Ben, c'est pas triste.

C'était au resto Ray and Debbie, pour le petit-déjeuner. Patates rissolées, oeufs, saucisses. Le pain est maison et la serveuse maternelle, comme il se doit.

Est-ce que ça parle un peu d'élection, chez vous?

Ça parle plus de la chasse à l'orignal. Ça parle beaucoup de la Northern Pass. Vous n'êtes pas avec Hydro-Québec, toujours?

La Northern Pass Transmission est un projet de ligne haute tension pour mener l'électricité d'Hydro-Québec à la Nouvelle-Angleterre, un projet de 1 milliard qui se heurte à une très vive opposition au New Hampshire. La moitié des citoyens ne veulent pas de ces pylônes de 180 pieds sur leurs montagnes. Cela se fera quand même, bien sûr. Un peu partout sur la route, des affiches tournent en dérision la devise de l'État. «Live free or die» est devenu «Live free or fry» ! Quelques pancartes sont plus directes encore, dont une à la boulangerie de Marc: Hydro Quebec stop bullying New Hampshire.
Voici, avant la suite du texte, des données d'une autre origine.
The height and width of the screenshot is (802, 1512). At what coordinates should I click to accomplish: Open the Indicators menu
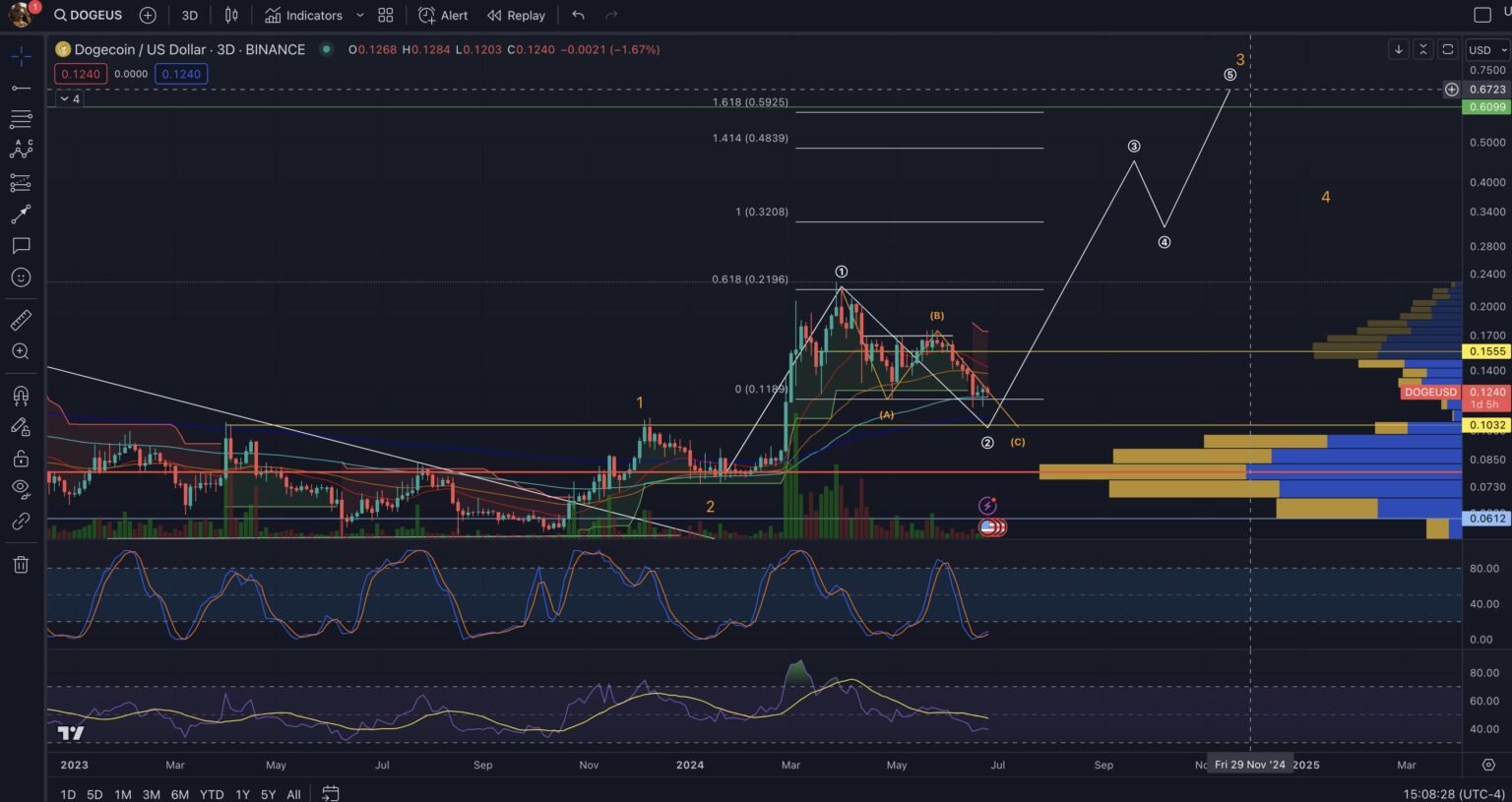306,15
Non, madame, je ne suis pas un ingénieur d'Hydro.

LA POLITIQUE - On est en train de construire à Colebrook une usine où l'on fabriquera des gants de plastique. Battre les Chinois dans le gant de plastique? C'est pas si fou, paraît-il. Le dollar qui baisse, le yuan et les salaires chinois qui montent, et de plus en plus d'Américains qui réalisent que, au-delà du patriotisme, le label «made in America», c'est d'abord des jobs.

Justement, ce qu'on reproche le plus à Obama, les jobs perdus, le chômage (8%, 13 millions de chômeurs), c'est pourtant là-dessus qu'il s'est le plus battu et montré le plus créatif. Dans deux ans, quand la machine sera vraiment repartie, on oubliera qu'elle était arrêtée quand Obama a pris le pouvoir, en 2008, et que c'est lui qui l'a relancée.